You are a cheater's apologist. Studies show that the majority of people who cheat also say they are in a happy marriage. Most people cheat because they are looking to fill a void in THEMSELVES, not a void in the marriage. Choosing to cheat is 1000% on the person making the choice.
Really? Cite these studies. That's mostly just a DCUM trope. Most all cheaters are not getting any sex from their spouse and go looking for it elsewhere.


This is true I believe. I've read it multiple times in infidelity books.
Anonymous
Anonymous wrote:
Anonymous wrote:
You assume that the cheater is intentionally trying to hurt their partner. That's generally not the case. The cheater is usually just looking to fulfill something missing in the marriage--likely something they've asked for time and again to no avail. Each partner must accept responsibility for what is, or is not, created in the relationship.


You are a cheater's apologist. Studies show that the majority of people who cheat also say they are in a happy marriage. Most people cheat because they are looking to fill a void in THEMSELVES, not a void in the marriage. Choosing to cheat is 1000% on the person making the choice.
Really? Cite these studies. That's mostly just a DCUM trope. Most all cheaters are not getting any sex from their spouse and go looking for it elsewhere.


I think lots of cheaters are in happy enough marriages, not great but also not bad enough to divorce.

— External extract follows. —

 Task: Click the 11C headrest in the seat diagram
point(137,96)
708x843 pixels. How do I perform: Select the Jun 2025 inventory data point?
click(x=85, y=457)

If things were great, you wouldn’t cheat and if they are so bad you just divorce.

Anonymous
Anonymous wrote:
Anonymous wrote:
Anonymous wrote:
You assume that the cheater is intentionally trying to hurt their partner. That's generally not the case. The cheater is usually just looking to fulfill something missing in the marriage--likely something they've asked for time and again to no avail. Each partner must accept responsibility for what is, or is not, created in the relationship.


You are a cheater's apologist. Studies show that the majority of people who cheat also say they are in a happy marriage. Most people cheat because they are looking to fill a void in THEMSELVES, not a void in the marriage. Choosing to cheat is 1000% on the person making the choice.
Really? Cite these studies. That's mostly just a DCUM trope. Most all cheaters are not getting any sex from their spouse and go looking for it elsewhere.


I think lots of cheaters are in happy enough marriages, not great but also not bad enough to divorce.

If things were great, you wouldn’t cheat and if they are so bad you just divorce.



Happy marriage here. Sex 3-4 times a week. Zero signs. Got a text from a fiend across the country this weekend - great family —51 year old husband of 25 years was banging someone elss. They literally just did a 6-month vacation around the world with kids.